(Dataset entries)
□ □ □ □
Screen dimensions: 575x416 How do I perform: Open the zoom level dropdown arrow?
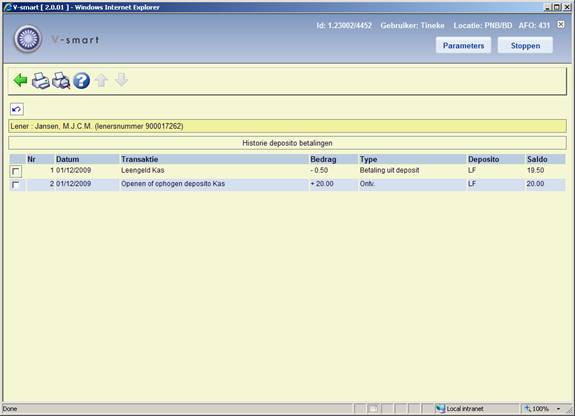pyautogui.click(x=558, y=409)
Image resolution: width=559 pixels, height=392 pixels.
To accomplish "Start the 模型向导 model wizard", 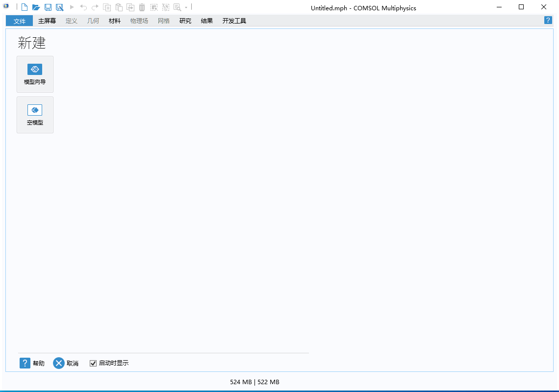I will (x=35, y=74).
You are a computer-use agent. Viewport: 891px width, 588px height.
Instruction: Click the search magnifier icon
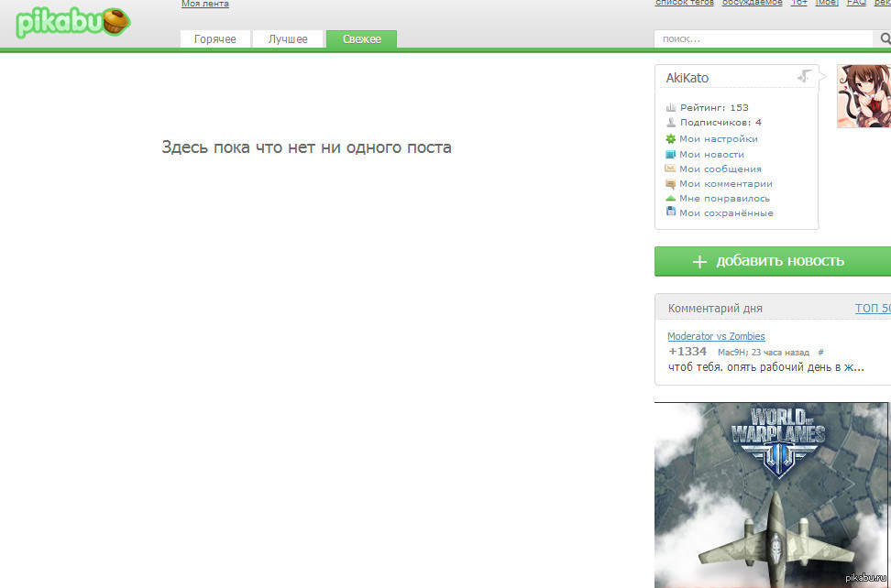885,39
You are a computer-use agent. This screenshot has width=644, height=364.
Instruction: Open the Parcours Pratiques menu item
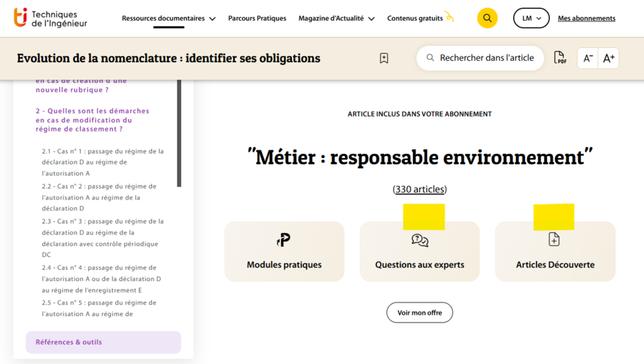pyautogui.click(x=257, y=19)
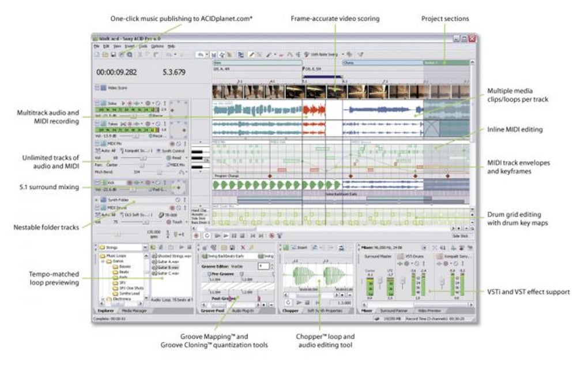This screenshot has height=370, width=588.
Task: Click the Save icon in the main toolbar
Action: coord(113,54)
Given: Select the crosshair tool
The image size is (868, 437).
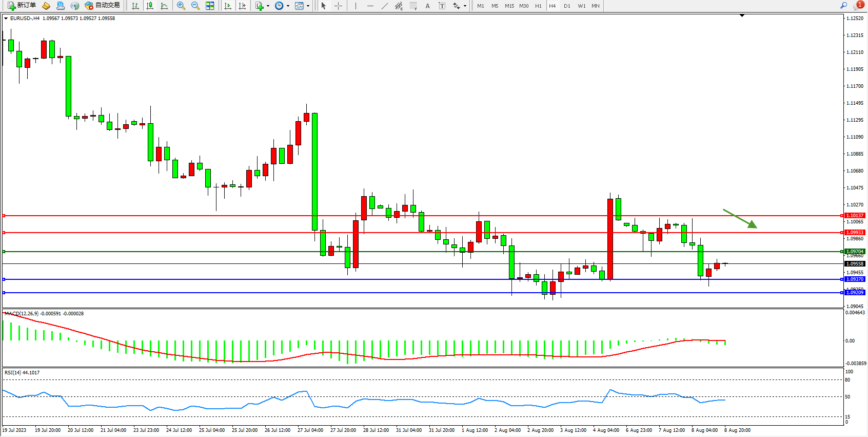Looking at the screenshot, I should pyautogui.click(x=339, y=6).
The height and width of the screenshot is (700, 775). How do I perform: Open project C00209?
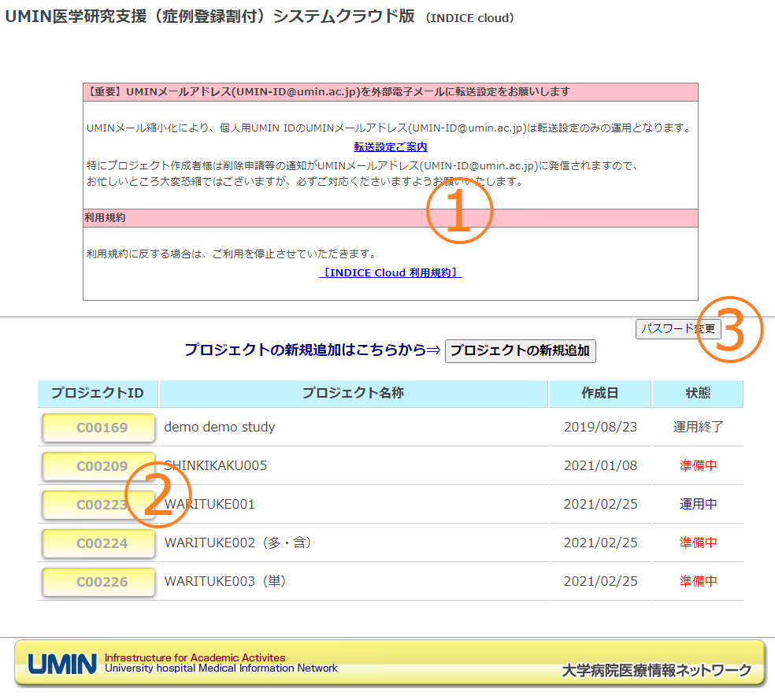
□ □ □ □
All lines above that include the word "agent" should be located and copied.

You are a computer-use agent. Viewport: 891px width, 588px height.
You are a computer-use agent. This screenshot has width=644, height=364.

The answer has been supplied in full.